** Start of Records to use **
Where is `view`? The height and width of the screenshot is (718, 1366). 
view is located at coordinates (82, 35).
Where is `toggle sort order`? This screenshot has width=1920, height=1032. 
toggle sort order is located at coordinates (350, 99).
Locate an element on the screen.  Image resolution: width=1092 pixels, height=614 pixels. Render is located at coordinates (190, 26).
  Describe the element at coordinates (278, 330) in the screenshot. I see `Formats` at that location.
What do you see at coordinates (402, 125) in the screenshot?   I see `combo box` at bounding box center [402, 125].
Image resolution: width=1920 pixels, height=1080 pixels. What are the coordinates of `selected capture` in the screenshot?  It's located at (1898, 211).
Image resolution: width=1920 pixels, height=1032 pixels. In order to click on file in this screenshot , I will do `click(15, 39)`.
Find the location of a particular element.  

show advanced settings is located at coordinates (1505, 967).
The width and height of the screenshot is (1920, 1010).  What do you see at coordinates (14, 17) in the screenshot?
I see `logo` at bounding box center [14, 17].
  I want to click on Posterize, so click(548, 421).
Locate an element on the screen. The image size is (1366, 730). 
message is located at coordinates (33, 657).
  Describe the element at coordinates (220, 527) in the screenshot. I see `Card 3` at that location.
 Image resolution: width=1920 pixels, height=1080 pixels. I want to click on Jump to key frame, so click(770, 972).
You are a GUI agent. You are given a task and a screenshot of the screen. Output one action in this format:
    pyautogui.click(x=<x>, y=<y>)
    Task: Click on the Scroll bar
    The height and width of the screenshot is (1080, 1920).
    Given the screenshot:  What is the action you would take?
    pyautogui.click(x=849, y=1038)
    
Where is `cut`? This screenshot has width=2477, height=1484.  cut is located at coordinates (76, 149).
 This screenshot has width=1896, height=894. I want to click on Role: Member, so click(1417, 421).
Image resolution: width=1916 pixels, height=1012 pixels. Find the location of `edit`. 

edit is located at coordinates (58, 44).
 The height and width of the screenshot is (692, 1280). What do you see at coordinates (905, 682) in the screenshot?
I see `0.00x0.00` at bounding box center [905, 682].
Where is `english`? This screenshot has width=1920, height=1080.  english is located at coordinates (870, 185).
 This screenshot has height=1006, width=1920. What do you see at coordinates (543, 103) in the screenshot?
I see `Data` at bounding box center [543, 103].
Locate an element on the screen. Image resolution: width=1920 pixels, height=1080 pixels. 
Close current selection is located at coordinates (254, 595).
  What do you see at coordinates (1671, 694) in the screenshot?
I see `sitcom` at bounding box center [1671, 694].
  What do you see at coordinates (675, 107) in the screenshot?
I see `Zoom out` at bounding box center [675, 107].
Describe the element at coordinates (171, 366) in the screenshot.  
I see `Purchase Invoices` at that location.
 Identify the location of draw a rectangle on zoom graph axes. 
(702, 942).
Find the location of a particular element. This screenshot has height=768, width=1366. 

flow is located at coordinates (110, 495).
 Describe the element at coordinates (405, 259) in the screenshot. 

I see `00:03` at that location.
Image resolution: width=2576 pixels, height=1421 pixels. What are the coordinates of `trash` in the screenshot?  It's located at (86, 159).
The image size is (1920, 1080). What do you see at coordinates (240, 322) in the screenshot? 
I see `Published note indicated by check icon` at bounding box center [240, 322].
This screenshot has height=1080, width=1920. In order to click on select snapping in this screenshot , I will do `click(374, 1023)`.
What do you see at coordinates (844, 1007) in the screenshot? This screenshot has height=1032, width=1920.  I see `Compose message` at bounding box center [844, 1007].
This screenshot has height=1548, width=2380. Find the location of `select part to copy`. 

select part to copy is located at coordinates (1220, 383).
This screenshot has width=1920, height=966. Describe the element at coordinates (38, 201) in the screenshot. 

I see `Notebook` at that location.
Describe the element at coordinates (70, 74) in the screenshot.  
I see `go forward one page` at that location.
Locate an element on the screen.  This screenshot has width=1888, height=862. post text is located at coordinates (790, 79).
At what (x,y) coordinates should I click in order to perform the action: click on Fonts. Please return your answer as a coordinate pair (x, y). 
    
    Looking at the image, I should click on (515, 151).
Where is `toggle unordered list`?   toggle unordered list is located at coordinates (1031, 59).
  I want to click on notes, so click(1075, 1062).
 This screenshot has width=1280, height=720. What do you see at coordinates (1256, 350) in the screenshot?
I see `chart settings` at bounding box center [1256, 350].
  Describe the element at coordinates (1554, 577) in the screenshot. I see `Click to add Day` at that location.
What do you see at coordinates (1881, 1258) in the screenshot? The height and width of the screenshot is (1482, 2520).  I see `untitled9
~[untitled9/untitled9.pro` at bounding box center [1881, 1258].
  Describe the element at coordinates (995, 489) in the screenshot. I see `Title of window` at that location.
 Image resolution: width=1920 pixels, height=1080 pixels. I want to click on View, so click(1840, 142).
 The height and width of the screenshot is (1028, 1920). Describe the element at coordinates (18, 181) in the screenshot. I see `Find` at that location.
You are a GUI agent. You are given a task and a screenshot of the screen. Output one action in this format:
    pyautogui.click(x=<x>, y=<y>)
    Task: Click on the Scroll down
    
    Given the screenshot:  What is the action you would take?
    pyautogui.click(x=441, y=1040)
** End of Records to use **
▶ **Exercise instructions**
Find each line in the items above that contains the word "edit" and copy those lines out in full.

▶ **Result of the exercise**
Image resolution: width=1916 pixels, height=1012 pixels. Find the location of `edit`. 
edit is located at coordinates (58, 44).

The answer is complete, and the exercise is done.